By Jason King
The inaugural season of The Alliance of American Football is fast approaching in five months, and the league’s Memphis franchise is already attracting national headlines.
This is even before the players who’ll roam the field are in uniform. What’s getting much-deserved attention is a certain figure who’ll stand tall on the sideline. Hall-of-Fame linebacker Mike Singletary—the Chicago Bears legend and one of the top defensive players in NFL history—agreed in May to become the head coach of the Memphis Alliance when AAF games begin in February. The league boasts other big names such as Steve Spurrier (Orlando), Brad Childress (Atlanta) and Dennis Erickson (Salt Lake City). But Memphis’ signing of NFL icon Singletary put his team on the map like an emphatic, successful, high-stakes blitz.
Shortly after his hiring in May, Singletary promised Memphis fans that he’d deliver “a brand of football you’re going to enjoy.” “We’re going to play fast,” he said. “And we’re going to play tough.”
Singletary exuded both of those qualities during his 11-year career with the Bears, 10 of which ended with Pro Bowl invites. His most notable season came in 1985, when Singletary flourished in Chicago’s “46 Defense,” which allowed him to go unblocked on almost every snap. Singletary recorded 161 total tackles and won NFL Defensive MVP honors as the Bears cruised to a 43-10 victory over New England in the Super Bowl. Singletary’s pregame speeches during the Bears’ playoff run that season became the stuff of legend, as teammates once became so inspired that they picked up tables and chairs and hurled them across the room before storming the field.

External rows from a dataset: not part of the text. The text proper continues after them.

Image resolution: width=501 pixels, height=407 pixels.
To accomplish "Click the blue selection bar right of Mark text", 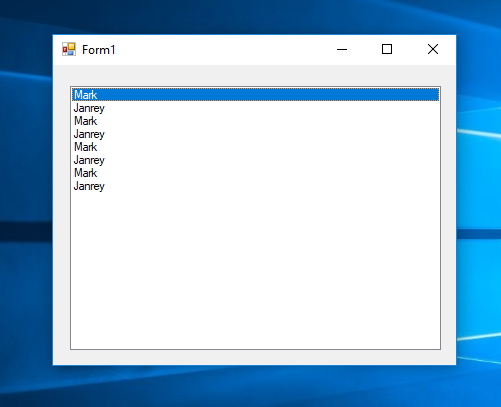I will 267,95.
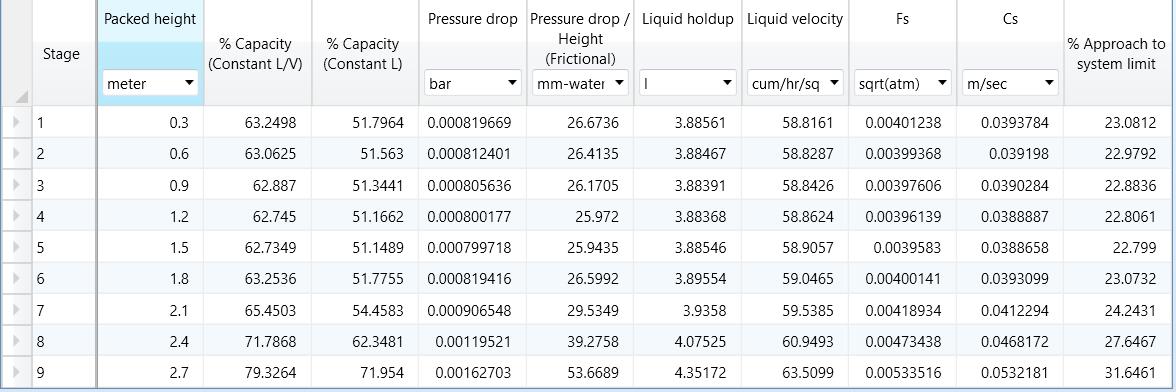This screenshot has width=1176, height=392.
Task: Select the Packed height cell showing 2.4
Action: pyautogui.click(x=150, y=341)
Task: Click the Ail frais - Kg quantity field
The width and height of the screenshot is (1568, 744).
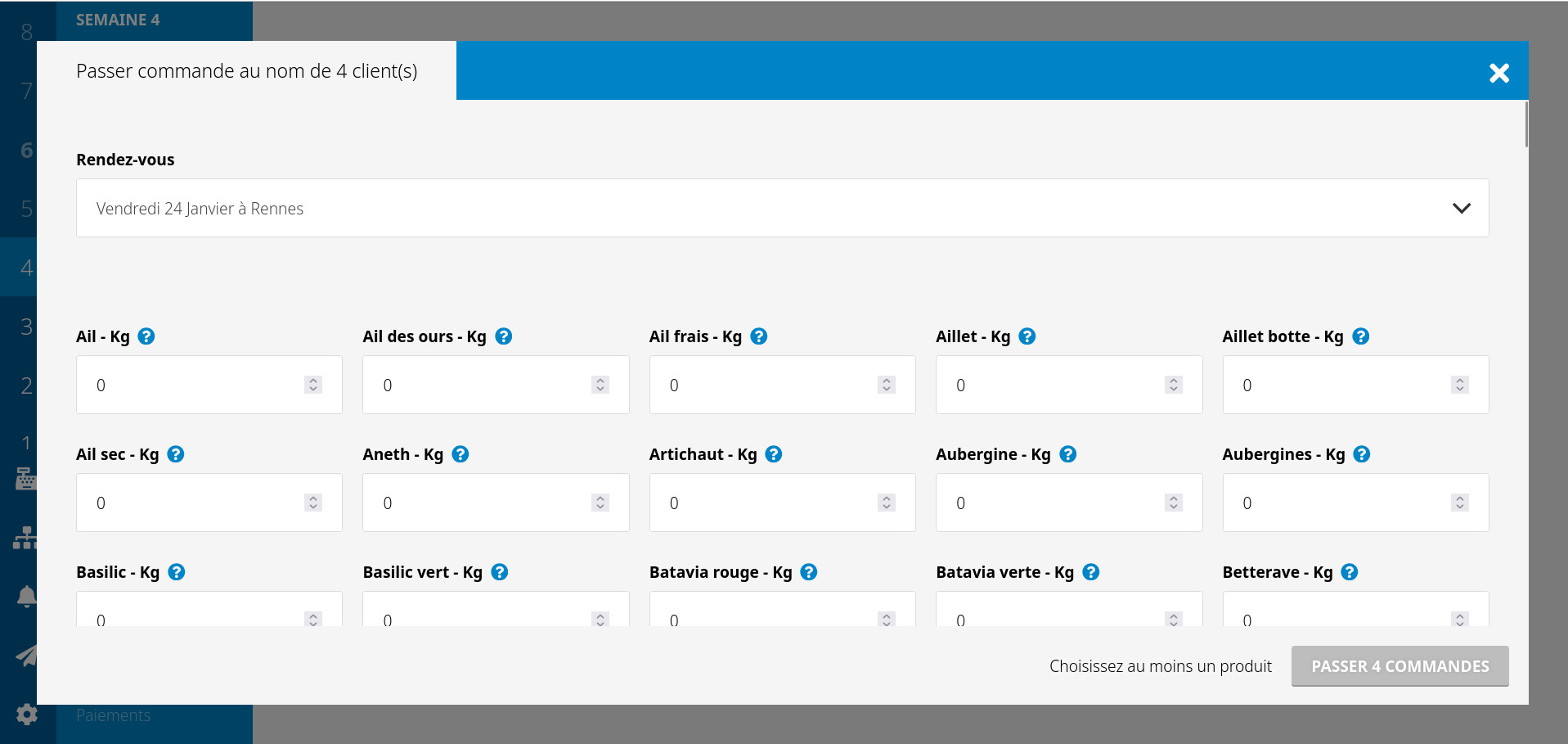Action: pos(769,385)
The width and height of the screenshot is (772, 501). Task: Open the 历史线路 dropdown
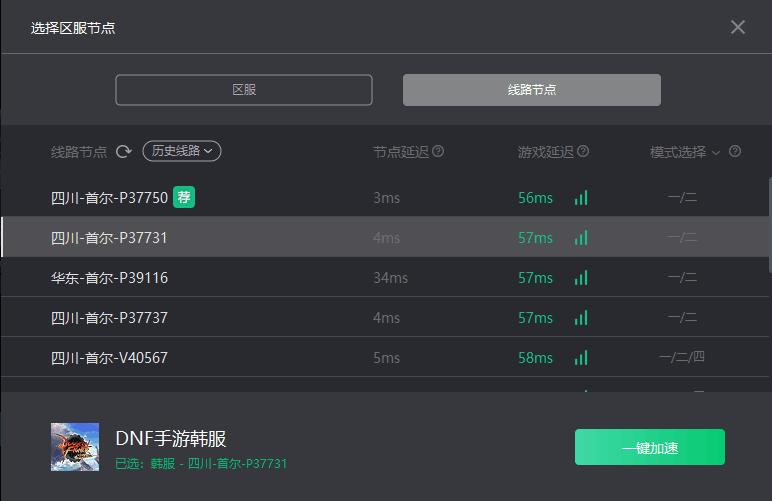pyautogui.click(x=181, y=151)
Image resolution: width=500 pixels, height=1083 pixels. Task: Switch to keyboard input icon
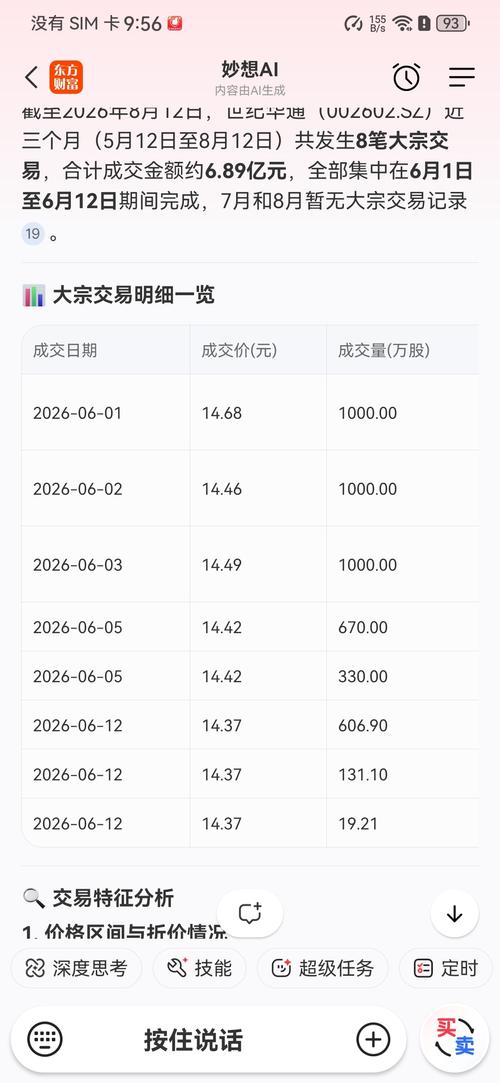point(45,1039)
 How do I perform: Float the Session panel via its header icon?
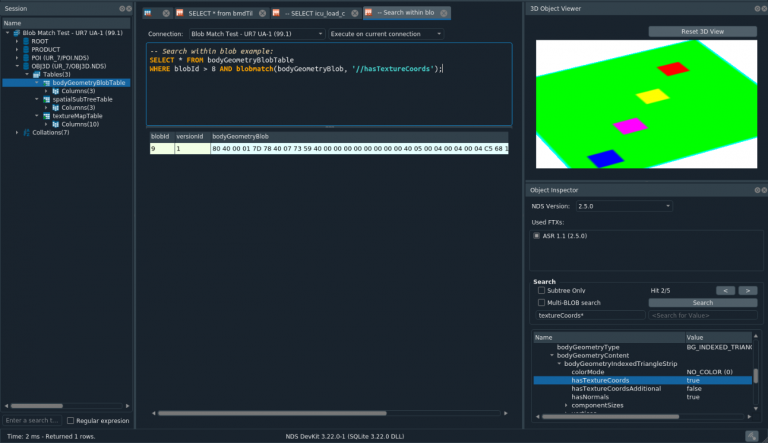click(120, 8)
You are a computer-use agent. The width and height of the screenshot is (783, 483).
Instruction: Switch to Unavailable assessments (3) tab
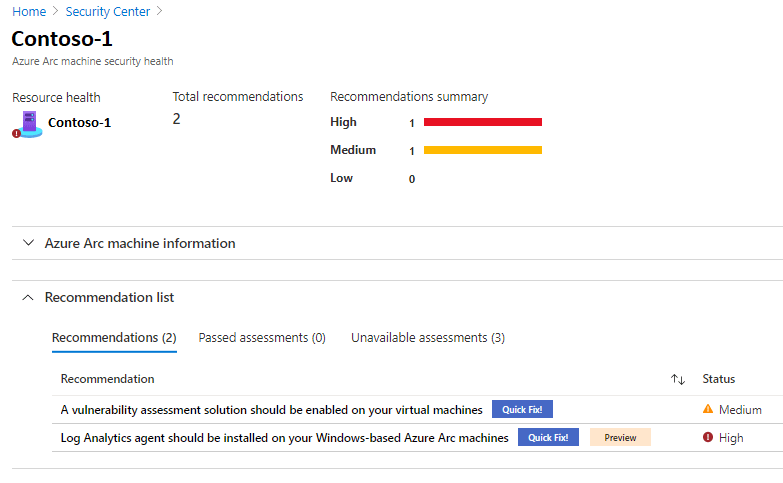click(x=428, y=338)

More than three decades later, AAF officials are hoping Singletary’s motivational skills will have a rousing impact on Memphis and players and fans, too. “It’s going to be a team effort,” Singletary said during a May interview with “The Jason & John Show” on 92.9 FM in Memphis. “It’s about making sure we have an offense that’s moving fast and getting the ball out of the quarterback’s hands. And at the same time, when we’re running the ball, we’ve got to make sure we’re getting the ball down the field and complementing the pass, creating a balance.”
Singletary, 59, was just weeks removed from accepting the head coaching position at Trinity Christian Academy—a private high school in the Dallas suburb of Addison—when AAF officials contacted him about the Memphis job in March. He said the involvement of longtime Indianapolis Colts president and general manager Bill Polian immediately caught his attention and made him believe the league will not only succeed, but thrive. Polian is the AAF’s co-founder.
“For Bill Polian to be involved … I had to take a step back and listen to what he was saying,” Singletary told the radio station. “He’s been around a while. He’s been a part of great organizations. He knows what’s taking bout about. For him to be involved, I knew there must be something very positive about it.”
Singletary is coaching high school ball this fall and will join The Alliance in the spring. He said he especially looks forward to coaching a Memphis’ roster comprised largely of former local college and professional players who are recognizable throughout the region.
Singletary said he’s long seen the need for a professional football team that competes in the spring.
“To have a league that complements the NFL with high-quality players and coaches, I think it’s outstanding,” Singletary told the radio station. “When you look at the game at the high school and collegiate and professional level … the real quality of the game has to get better.”
“The fundamentals of football, whether it’s the receiver catching the ball and tucking it away, whether it’s the running back holding the ball high and tight, whether it’s the way we tackle, face up and being able to drive our legs… all of the little things of the game. Sometimes the game is moving so fast, we’re taking the quality out of the game, so I believe a spring league is an outstanding idea.”
The opportunity with The Alliance is hardly Singletary’s first foray into coaching at the professional level. Singletary was in his fourth season as linebackers coach with the San Francisco 49ers when his boss, Mike Nolan, was fired after a 2-5 start. Singletary was named interim head coach and the 49ers went 5-4 the rest of the way. The strong finish earned Singletary the job on a permanent basis, as he was given a four-year $10 million contract. The 49ers went just 8-8 under Singletary the following year, and they were 5-10 when Singletary was let go with one game remaining in the 2010 campaign.
Singletary said he’s hoping the lessons he learned as an NFL head coach pay dividends with The Alliance. “It was an absolute honor to be a head coach for the 49ers,” he told the radio station, “but there were some really hard lessons to learn. As a head coach, I need to make sure I create the vision that allows guys to follow. Coaches first, then players.”
More than anything, Singletary said he’ll be unquestionably better prepared. And determined.
“I don’t want to be a good coach,” he said. “I want to be a great coach.”